As per market leader Pakistan Tobacco Company (PSX: PAKT), the DNP sector has reached a market share of 37.6 percent, with an estimated tax loss of Rs70 billion. PAKT claims that DNP brands are selling at average price of Rs38 per pack, even lower than the minimum tax (excise duty and sales tax) of Rs42.12 per pack. As for second-ranked cigarette-maker Phillip Morris Pakistan (PSX: PMPK), the market-share of non-tax paid illicit sector has reached 40 percent. The industry’s concern is that increasing federal excise duty (FED) makes formal sector price-uncompetitive and illicit cigarettes cheaper for users.

However, surveys conducted by a few other organizations have claimed that the market share of illicit tobacco trade is much lower than that. As per the 2020 STOP survey (an EU-funded collaboration between several local and international universities and Pakistan’s Ministry of National Health Services), only 16 percent of cigarette packs being sold in Pakistan qualify as “illicit”. Another past study, conducted by Pakistan National Heart Association, had claimed that illicit cigarettes had a market share of 9 percent.

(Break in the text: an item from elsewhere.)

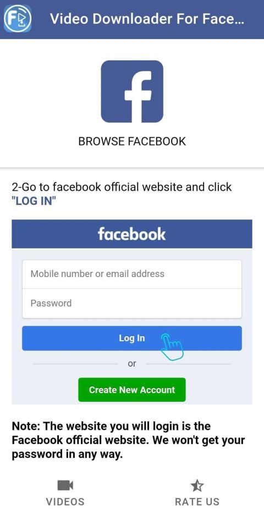Tap the password safety note text
Image resolution: width=264 pixels, height=509 pixels.
tap(128, 440)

The bone of contention between the industry and the non-profit organizations remains the scale of “illicit” tobacco trade. A credible and definitive answer to that question is important because it can determine the course of tobacco taxation policy in years to come. But the FBR chooses to stay mum on the subject, having failed to roll out a track-and-trace system that could isolate the source and scale of the problem. Meanwhile, the claims of the formal industry are being echoed by a couple of media advocacy platforms, whose objective of stopping tax evasion is noble but their origin is unknown at best.

One of them, named “Stop Illegal Trade,” has been active on social media, making arguments supportive of formal industry’s stance. Recall that last year during the budget season, this entity had taken out newspaper advertisement claiming that illegal cigarettes were causing an annual “loss” of Rs44 billion to the treasury. This year, this forum has claimed that the annual tax loss due to the illicit sector has reached Rs77 billion. The source or rationale for those claims is not provided, only a number.

It defies logic as to how in one single year the purported tax-loss figure has exacerbated by a whopping 75 percent, without anyone in the government or the private sector raising a great hue and cry about it. Even the market shares of illicit or DNP sector, as reported by the top two players, have not seen that much increase in the last 12 months. But the Rs77 billion figure is still doing the rounds, bolstered also this year by the celebrity-laden messaging of a much more active advocacy platform called “Behtr Pakistan”.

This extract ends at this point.